Title IX and California's energy regulations

Title IX has been applied to colleges to mean that equal numbers of men and women should participate in sports, regardless of the relative interest between the genders towards participation. As a result, and in order to meet the number-of-women = number-of-men requirement, schools have been shedding men's sports. Not increasing women's, but for the most part cutting men's volleyball, wrestling, etc. (This is one reason why colleges are having trouble recruiting men and are more-and-more women-dominated. Schools with strong sports and engineering programs tend to be more equal in male/female campus ratios than ones without strong men's sports or an engineering focus.)
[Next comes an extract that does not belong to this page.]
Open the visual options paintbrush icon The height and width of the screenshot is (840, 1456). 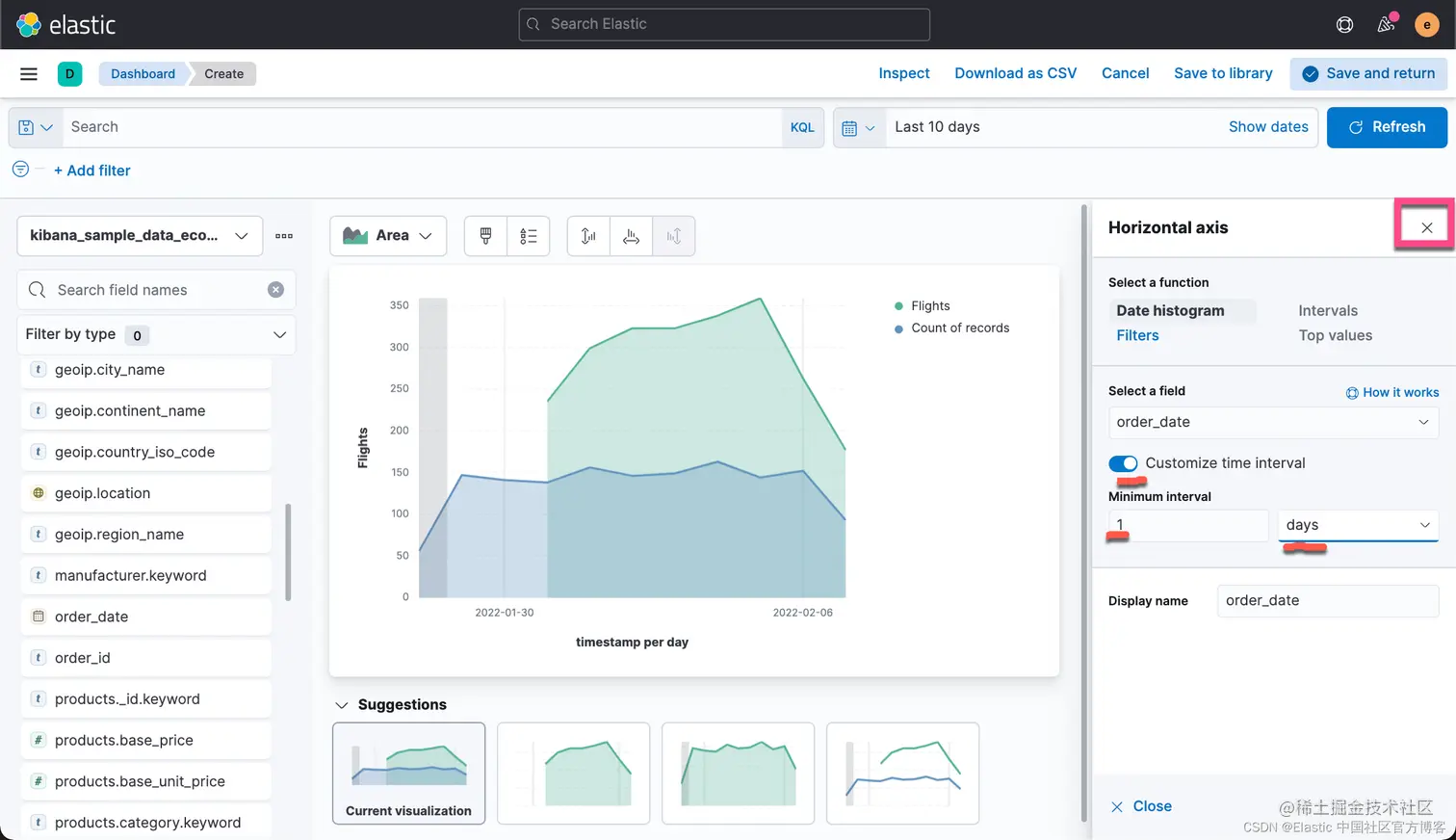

This is one of those shocking, surprising, startling, and utterly predicable outcomes of this sort of numbers game.

Now, let's turn to California's power-market regulations which state that by 2020--just 11 years from now--one-third, 33%, of California's power must come from renewable sources (but don't you dare use the dreaded n-word....I mean nuclear, of course.)

Which one of these two paths is the easiest way to meet the 33% goal:
  1. Build lots of expensive and inefficient wind and solar plants that can not produce cost-effective energy, and must rely on government subsidy to lower the price to where consumers can consume it.

  2. Or shut down the non-renewable and poluting gas- and coal-fired plants, reduce over-all supply, but meet the 33% quota?
The answer, of course is #2. So, just as with Title IX, we are likely to see some increase in renewable energy, but a much bigger shut down of non-renewables. This in a state which had rolling third-world-style blackouts a couple of years back, and which barely makes enough power to meet current, pre-recession demand.

California's self-inflicted damage and stupidity is really a sight to behold.

I only wish I was beholding it from outside the state!